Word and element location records
==*==

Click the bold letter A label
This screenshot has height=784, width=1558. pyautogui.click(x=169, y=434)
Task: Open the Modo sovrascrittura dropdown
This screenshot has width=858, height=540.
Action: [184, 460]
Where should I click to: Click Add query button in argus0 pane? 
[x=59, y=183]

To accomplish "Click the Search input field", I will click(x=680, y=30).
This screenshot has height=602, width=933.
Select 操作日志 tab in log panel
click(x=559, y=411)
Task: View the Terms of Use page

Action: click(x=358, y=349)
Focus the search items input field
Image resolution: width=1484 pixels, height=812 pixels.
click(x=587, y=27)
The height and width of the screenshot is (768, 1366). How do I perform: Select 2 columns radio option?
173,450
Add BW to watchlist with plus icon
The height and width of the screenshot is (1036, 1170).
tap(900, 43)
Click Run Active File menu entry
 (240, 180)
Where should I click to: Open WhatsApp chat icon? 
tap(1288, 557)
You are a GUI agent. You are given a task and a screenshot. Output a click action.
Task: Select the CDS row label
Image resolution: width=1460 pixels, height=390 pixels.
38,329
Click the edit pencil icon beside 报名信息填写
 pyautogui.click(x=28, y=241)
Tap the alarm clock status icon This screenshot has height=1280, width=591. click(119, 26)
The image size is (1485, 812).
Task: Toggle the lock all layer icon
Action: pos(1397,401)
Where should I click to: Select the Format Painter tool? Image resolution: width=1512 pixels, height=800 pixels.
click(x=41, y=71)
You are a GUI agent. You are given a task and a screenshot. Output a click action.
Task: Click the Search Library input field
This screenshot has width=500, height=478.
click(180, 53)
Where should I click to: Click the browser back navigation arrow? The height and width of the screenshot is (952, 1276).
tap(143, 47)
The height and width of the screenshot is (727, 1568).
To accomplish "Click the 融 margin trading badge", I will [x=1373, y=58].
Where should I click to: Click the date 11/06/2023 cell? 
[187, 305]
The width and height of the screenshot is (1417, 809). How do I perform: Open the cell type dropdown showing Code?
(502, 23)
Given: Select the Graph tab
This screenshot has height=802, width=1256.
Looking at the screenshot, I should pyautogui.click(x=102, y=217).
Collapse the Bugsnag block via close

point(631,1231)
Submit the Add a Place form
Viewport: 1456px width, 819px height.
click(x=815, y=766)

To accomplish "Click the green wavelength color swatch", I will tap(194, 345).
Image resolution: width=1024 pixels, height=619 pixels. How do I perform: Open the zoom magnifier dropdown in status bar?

==*==

Problem to work on – Reproduce all of the entries above word for word, without changing anything.

Task response –
Click the bold letter A label
This screenshot has height=784, width=1558. pyautogui.click(x=169, y=434)
Task: Open the Modo sovrascrittura dropdown
This screenshot has width=858, height=540.
Action: [184, 460]
Where should I click to: Click Add query button in argus0 pane? 
[x=59, y=183]

To accomplish "Click the Search input field", I will click(x=680, y=30).
This screenshot has height=602, width=933.
Select 操作日志 tab in log panel
click(x=559, y=411)
Task: View the Terms of Use page

Action: click(x=358, y=349)
Focus the search items input field
Image resolution: width=1484 pixels, height=812 pixels.
click(x=587, y=27)
The height and width of the screenshot is (768, 1366). How do I perform: Select 2 columns radio option?
173,450
Add BW to watchlist with plus icon
The height and width of the screenshot is (1036, 1170).
tap(900, 43)
Click Run Active File menu entry
 (240, 180)
Where should I click to: Open WhatsApp chat icon? 
tap(1288, 557)
You are a GUI agent. You are given a task and a screenshot. Output a click action.
Task: Select the CDS row label
Image resolution: width=1460 pixels, height=390 pixels.
38,329
Click the edit pencil icon beside 报名信息填写
 pyautogui.click(x=28, y=241)
Tap the alarm clock status icon This screenshot has height=1280, width=591. click(119, 26)
The image size is (1485, 812).
Task: Toggle the lock all layer icon
Action: pos(1397,401)
Where should I click to: Select the Format Painter tool? Image resolution: width=1512 pixels, height=800 pixels.
click(x=41, y=71)
You are a GUI agent. You are given a task and a screenshot. Output a click action.
Task: Click the Search Library input field
This screenshot has width=500, height=478.
click(180, 53)
Where should I click to: Click the browser back navigation arrow? The height and width of the screenshot is (952, 1276).
tap(143, 47)
The height and width of the screenshot is (727, 1568).
To accomplish "Click the 融 margin trading badge", I will [x=1373, y=58].
Where should I click to: Click the date 11/06/2023 cell? 
[187, 305]
The width and height of the screenshot is (1417, 809). How do I perform: Open the cell type dropdown showing Code?
(502, 23)
Given: Select the Graph tab
This screenshot has height=802, width=1256.
Looking at the screenshot, I should pyautogui.click(x=102, y=217).
Collapse the Bugsnag block via close

point(631,1231)
Submit the Add a Place form
Viewport: 1456px width, 819px height.
click(x=815, y=766)

To accomplish "Click the green wavelength color swatch", I will tap(194, 345).
Image resolution: width=1024 pixels, height=619 pixels. How do I perform: Open the zoom magnifier dropdown in status bar?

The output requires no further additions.